Eventually United States Postal Service inspector John Sparks, with help from the British police, seized some of Hartzell's agents and forced them to reveal the scam. At the same time, Scotland Yard arrested some of his British associates. Britain deported him to the US and he was sent to Iowa for trial in 1933. By this time, according to U.S. officials, he had collected $80,000 from the scam.

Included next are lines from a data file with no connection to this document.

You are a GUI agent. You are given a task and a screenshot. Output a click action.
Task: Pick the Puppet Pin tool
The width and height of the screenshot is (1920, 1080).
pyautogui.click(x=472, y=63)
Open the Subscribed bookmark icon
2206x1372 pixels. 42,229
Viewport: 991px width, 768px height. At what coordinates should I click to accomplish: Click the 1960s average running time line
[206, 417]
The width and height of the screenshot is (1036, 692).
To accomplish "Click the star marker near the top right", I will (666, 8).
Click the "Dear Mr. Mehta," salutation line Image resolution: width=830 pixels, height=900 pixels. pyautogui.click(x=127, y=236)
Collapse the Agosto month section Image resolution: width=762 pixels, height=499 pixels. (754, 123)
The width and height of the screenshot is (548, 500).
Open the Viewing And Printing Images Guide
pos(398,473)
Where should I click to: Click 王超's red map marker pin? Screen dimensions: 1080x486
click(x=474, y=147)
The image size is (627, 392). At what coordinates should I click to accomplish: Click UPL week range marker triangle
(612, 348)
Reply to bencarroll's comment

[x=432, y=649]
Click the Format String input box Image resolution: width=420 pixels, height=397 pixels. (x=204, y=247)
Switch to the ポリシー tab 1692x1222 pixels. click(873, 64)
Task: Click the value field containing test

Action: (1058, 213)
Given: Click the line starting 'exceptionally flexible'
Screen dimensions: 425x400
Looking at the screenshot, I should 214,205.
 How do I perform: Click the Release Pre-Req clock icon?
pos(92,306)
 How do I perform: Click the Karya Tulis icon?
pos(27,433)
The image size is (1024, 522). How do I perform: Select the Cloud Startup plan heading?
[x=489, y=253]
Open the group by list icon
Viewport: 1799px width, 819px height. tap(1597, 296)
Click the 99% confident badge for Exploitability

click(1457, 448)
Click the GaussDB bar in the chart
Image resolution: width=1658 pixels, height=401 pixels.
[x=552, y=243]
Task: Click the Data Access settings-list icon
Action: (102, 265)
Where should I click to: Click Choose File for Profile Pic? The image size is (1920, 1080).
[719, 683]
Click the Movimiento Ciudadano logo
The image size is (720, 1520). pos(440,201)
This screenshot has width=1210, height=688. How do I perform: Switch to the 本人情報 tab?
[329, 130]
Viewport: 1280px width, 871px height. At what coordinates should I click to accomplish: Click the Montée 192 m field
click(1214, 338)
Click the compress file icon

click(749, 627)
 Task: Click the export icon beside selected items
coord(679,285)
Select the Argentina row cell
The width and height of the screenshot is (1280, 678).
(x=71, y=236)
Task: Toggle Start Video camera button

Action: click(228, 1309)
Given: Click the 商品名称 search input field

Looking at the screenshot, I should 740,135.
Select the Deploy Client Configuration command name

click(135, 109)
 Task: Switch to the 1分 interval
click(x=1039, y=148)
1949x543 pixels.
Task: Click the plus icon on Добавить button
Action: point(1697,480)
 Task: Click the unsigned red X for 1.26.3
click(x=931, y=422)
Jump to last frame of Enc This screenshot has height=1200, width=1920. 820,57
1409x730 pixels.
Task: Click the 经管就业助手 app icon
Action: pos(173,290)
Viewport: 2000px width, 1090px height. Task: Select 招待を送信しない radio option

Hartzell was tried in Sioux City, Iowa, in 1933. His followers sent him a total of $68,000 for his defence. The federal prosecutor called University of Michigan Professor Arthur Lyon Cross to testify as an expert witness that Drake had no heirs and his wealth reverted to the Crown. A federal jury convicted Hartzell, in part, because Cross was able to definitively convince them that Hartzell’s claim of being an heir to wealth was an impossibility.. He was convicted of fraud in November 1934, sentenced to ten years in prison, and fined $2,000. By that time, he had run his scam for over 15 years. After losing an appeal in 1935, he was sent to Federal Correctional Institution, Leavenworth in Kansas. Even after his sentencing, some of his agents collected more donations—$500,000 for the next year.

In total, Hartzell swindled at least $2M from 70,000 to 80,000 people.

Hartzell was eventually judged to be insane, being diagnosed with paranoid schizophrenia. He was transferred to Medical Center for Federal Prisoners, a male federal prison in Springfield, Missouri.

== Personal life ==
Hartzell married Daisey F Rees in Warren, Illinois, on November 20, 1895. During his time in London, he took a mistress, Inez Marian Collis, who was 16 years his senior. He had three children.

== Death ==
Hartzell died from throat cancer at the Medical Center for Federal Prisoners in Springfield, Missouri on August 27, 1943. He was 67. He was interred at Monmouth Cemetery in Monmouth, Illinois.